A first attempt to collect a sample in early August failed after the rock was found to be too friable to withstand drilling by Perseverance.

NASA hopes to bring samples back to Earth for further laboratory analysis

The rover operated in an area known as Jezero Crater, just north of the equator and home to a lake 3.5 billion years ago, when conditions on Mars were much warmer and wetter than today.

The rock which provided the first samples turned out to be of basaltic composition and probably the product of lava flows.

Volcanic rocks contain crystalline minerals useful for radiometric dating.

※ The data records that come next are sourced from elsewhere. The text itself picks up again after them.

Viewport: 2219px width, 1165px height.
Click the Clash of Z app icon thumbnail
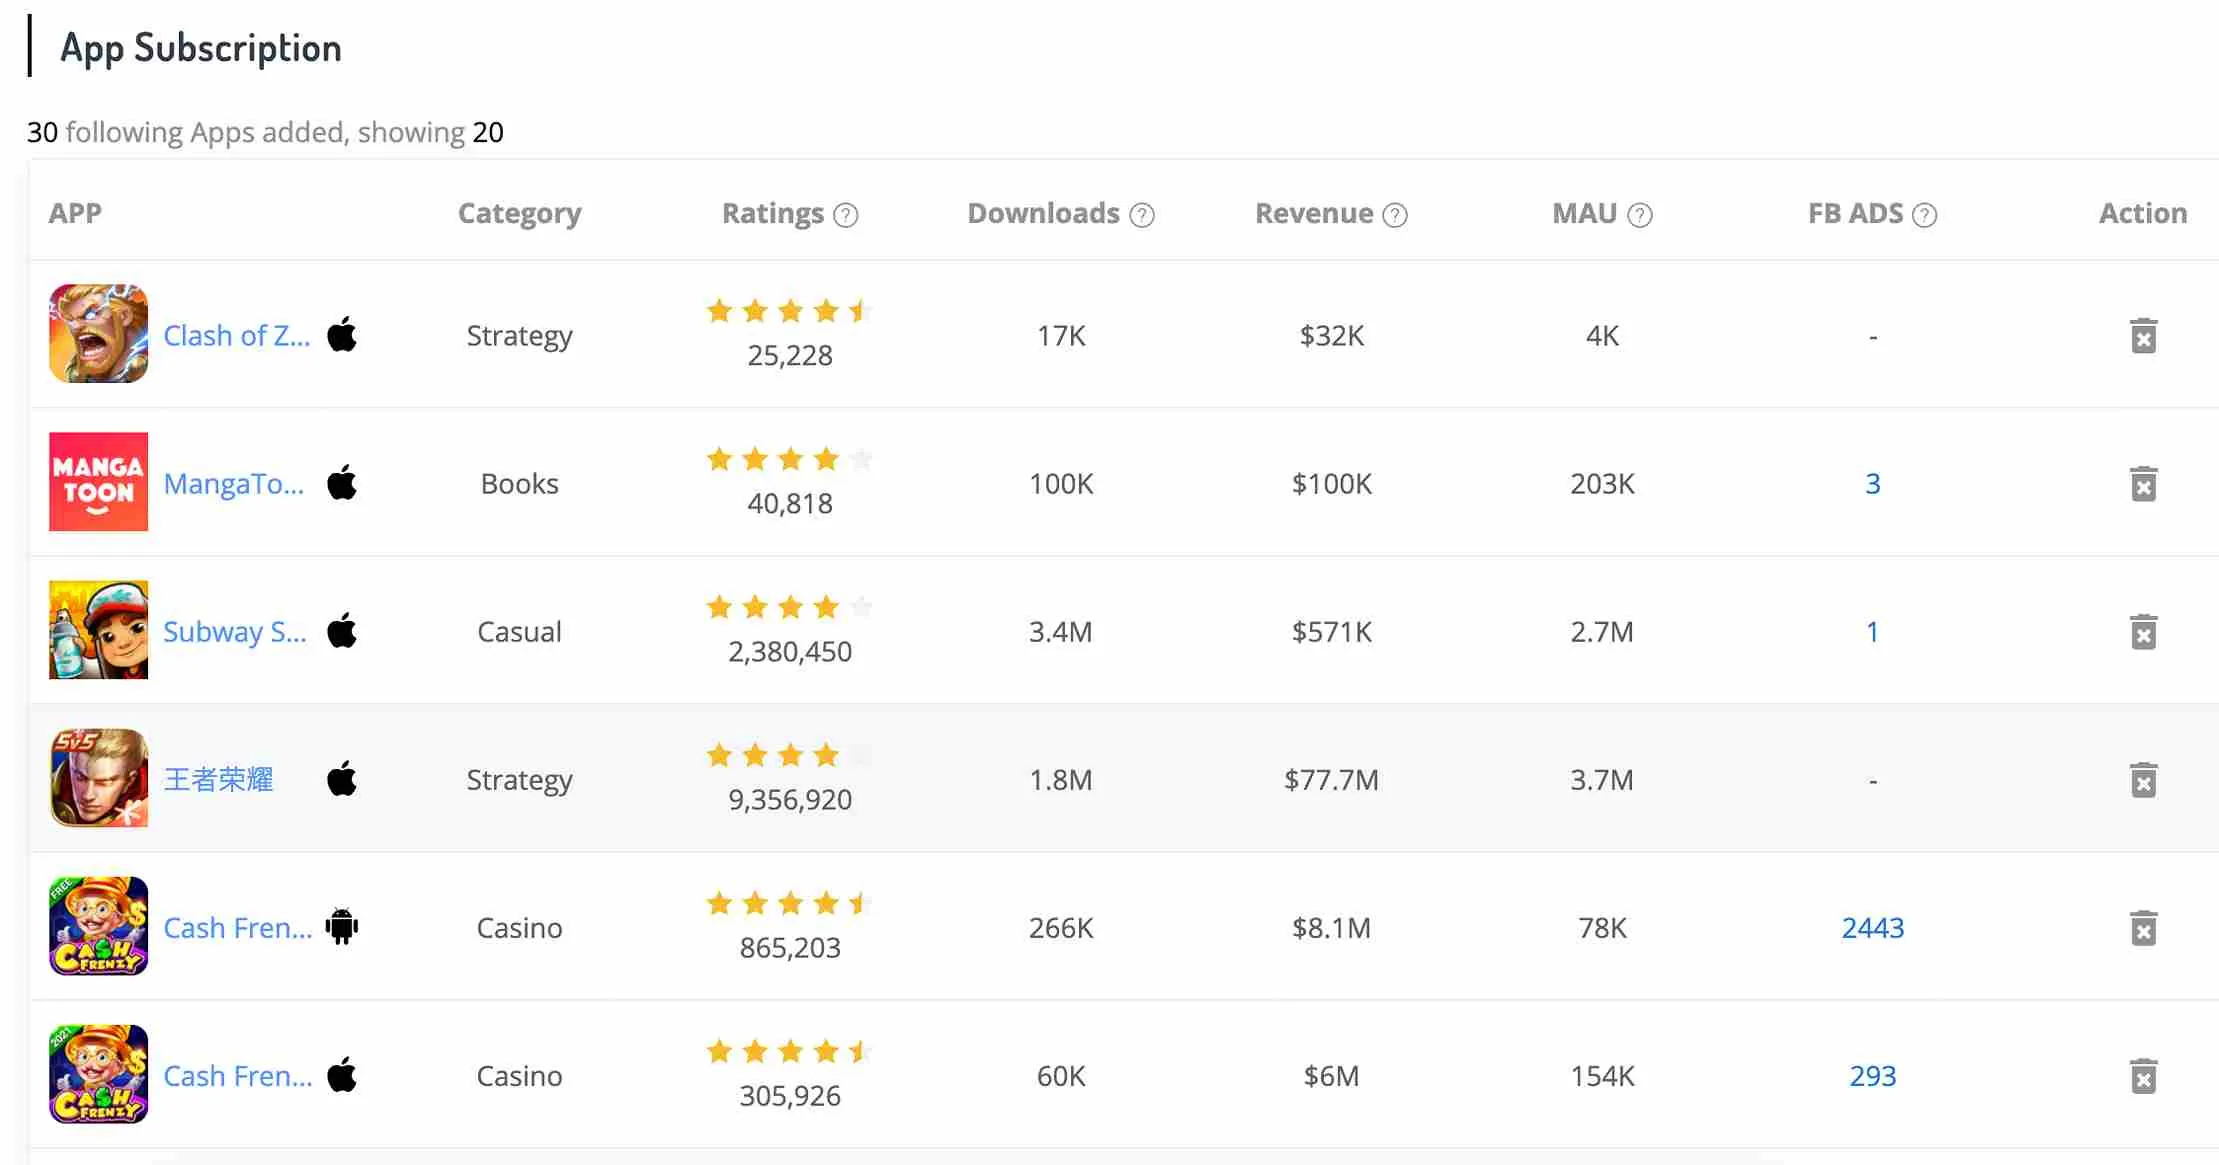point(97,334)
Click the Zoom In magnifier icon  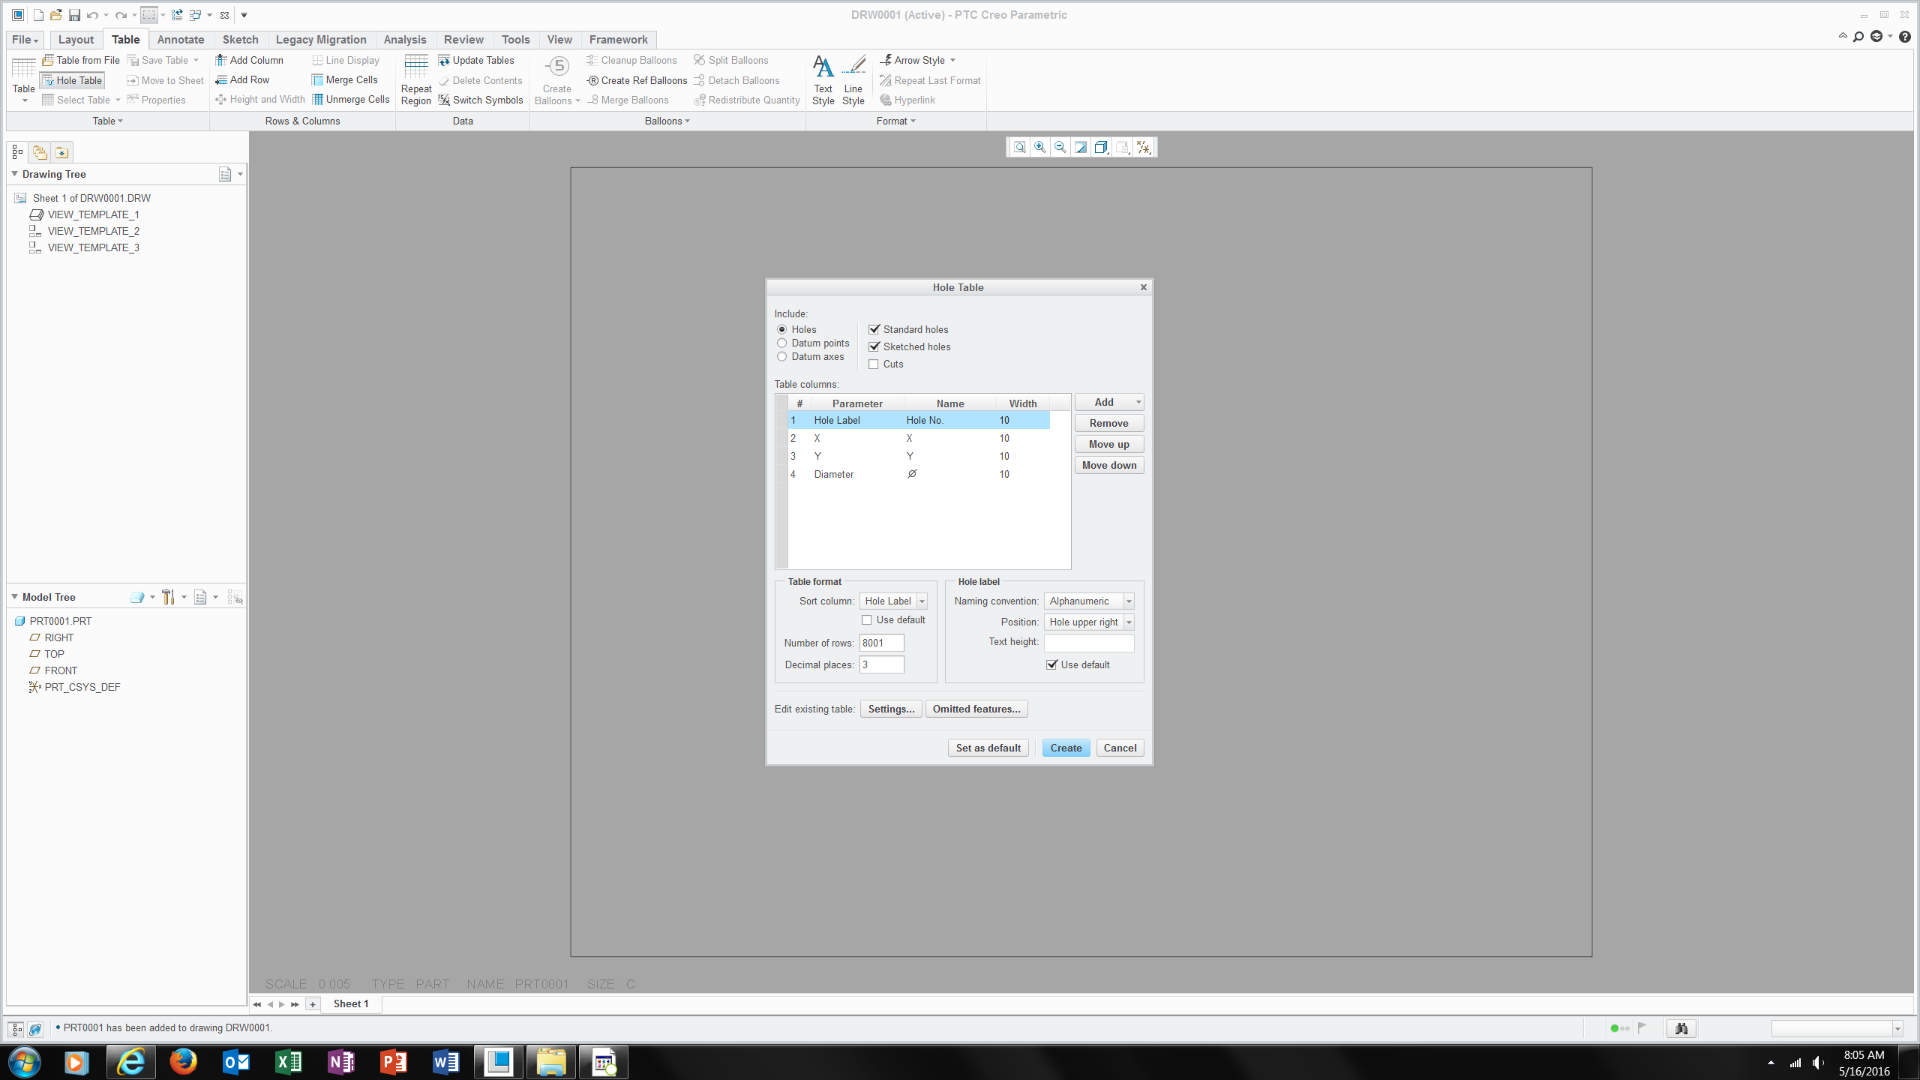[x=1040, y=147]
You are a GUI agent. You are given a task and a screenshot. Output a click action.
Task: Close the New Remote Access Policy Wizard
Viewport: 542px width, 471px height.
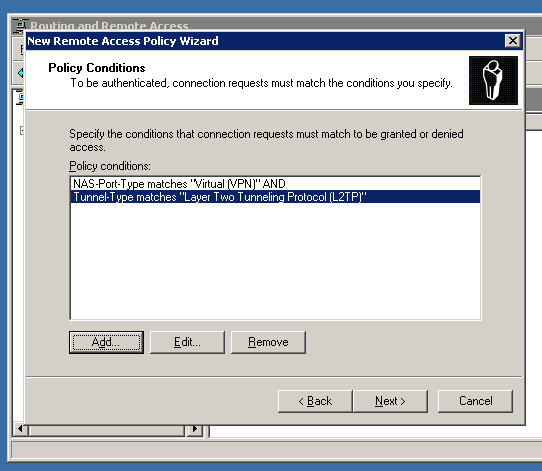pyautogui.click(x=513, y=41)
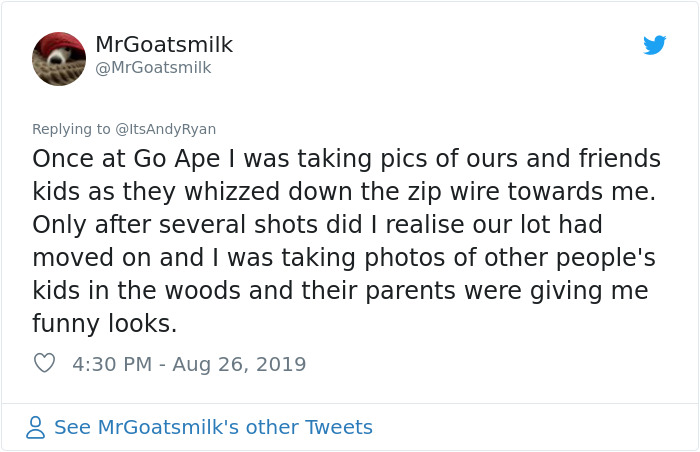This screenshot has width=700, height=452.
Task: Click the 'funny looks.' text
Action: point(104,324)
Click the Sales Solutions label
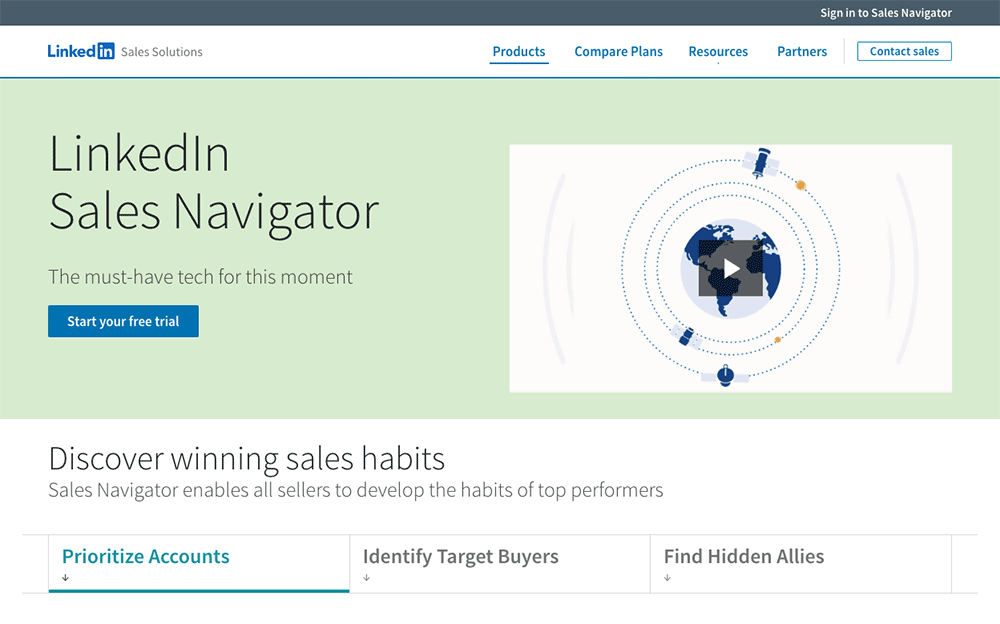 point(162,52)
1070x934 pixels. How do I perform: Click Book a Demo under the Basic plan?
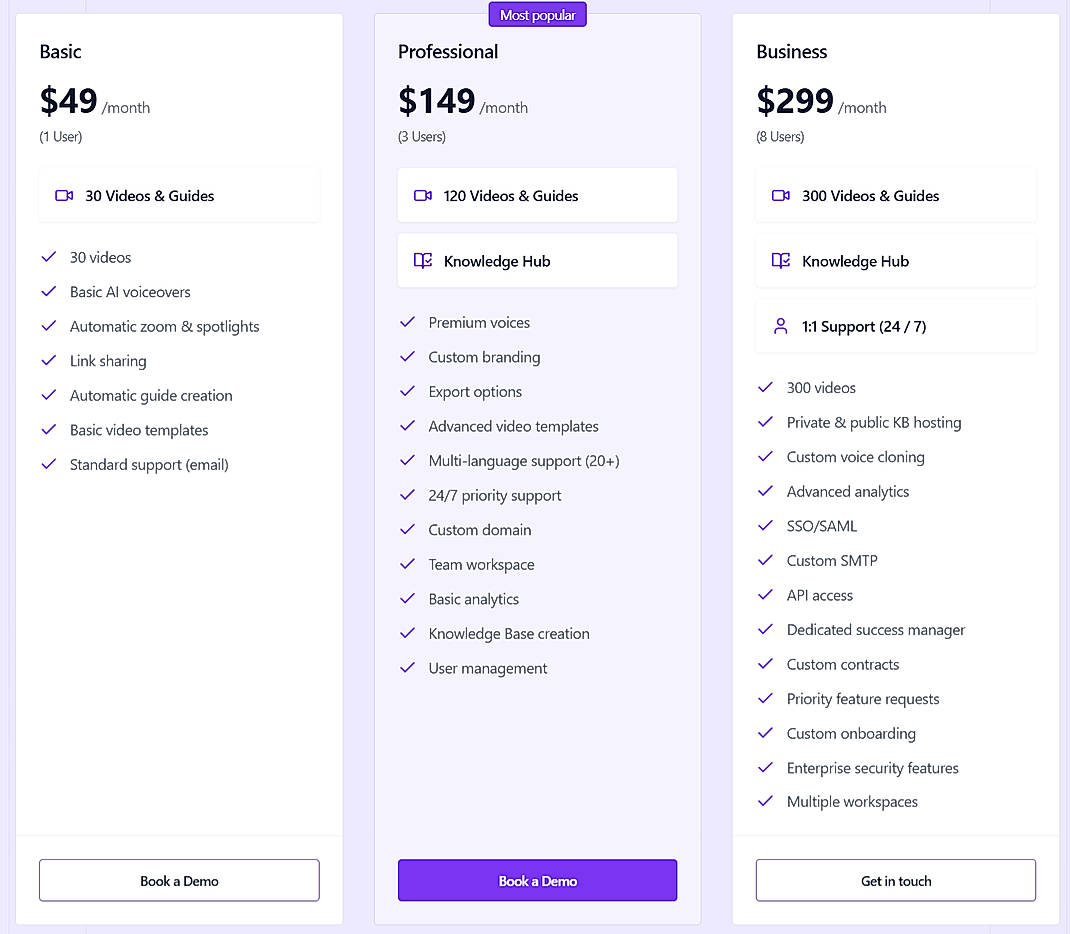point(178,880)
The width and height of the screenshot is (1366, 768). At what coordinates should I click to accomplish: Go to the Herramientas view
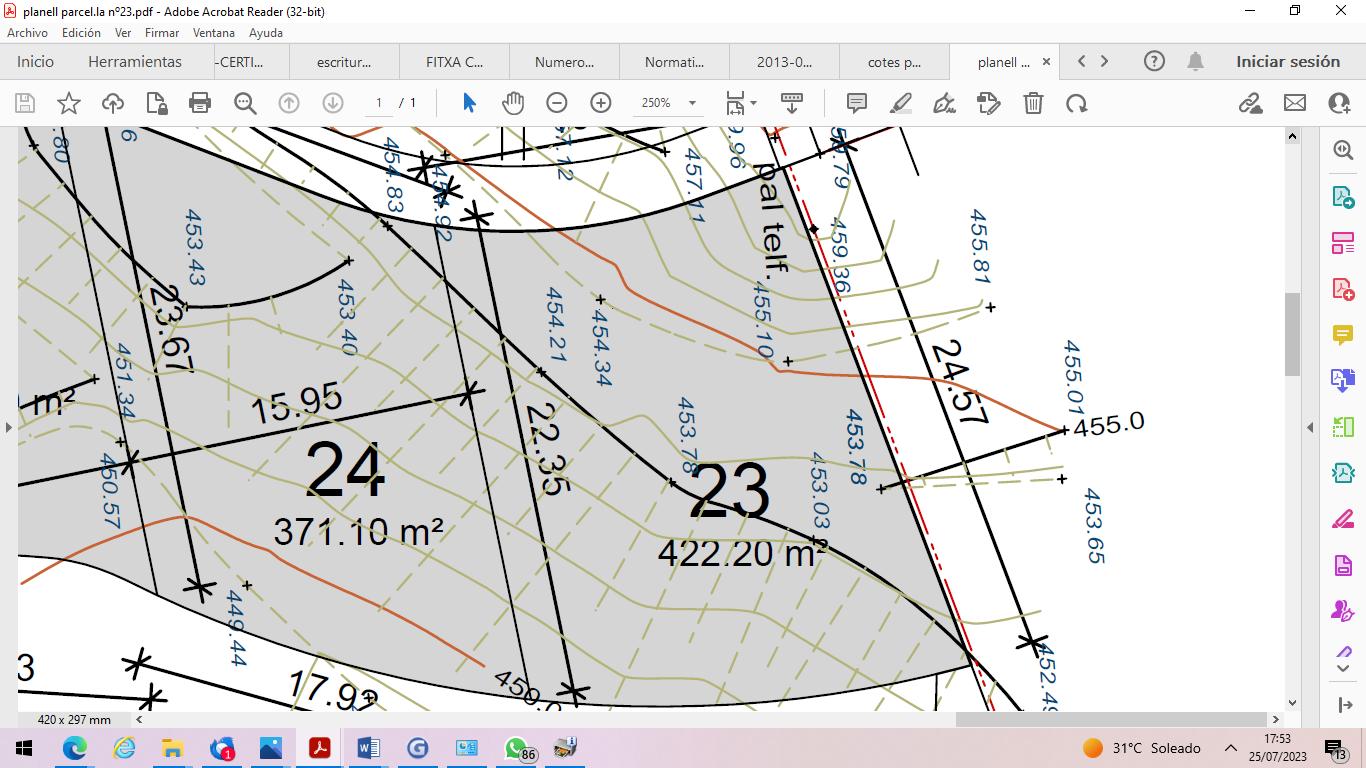(135, 61)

This in turn could help scientists get a feel for the geological history of the area, such as when the crater formed, when the lake appeared and disappeared, and how the climate changed over time. time.

“An interesting thing about these rocks is also that they are showing signs of sustained interaction with groundwater,” NASA geologist Katie Stack Morgan said at a press conference.

Scientists already knew the crater was home to a lake, but could not rule out the possibility that it was “lightning in the pan” with floodwater filling the crater for as little as 50 years. Now they are more certain that the groundwater has been present for much longer.

“If these rocks have known water for long periods of time, there may be habitable niches in these rocks that could have supported ancient microbial life,” Stack Morgan added.

The salt minerals in the rock cores may have trapped tiny bubbles of ancient Martian water.

“Salts are great minerals for preserving signs of ancient life here on Earth, and we would expect the same to be true for rocks on Mars,” Stack Morgan added.

NASA hopes to return the samples to Earth for further laboratory analysis as part of a joint mission with the European Space Agency in the 2030s.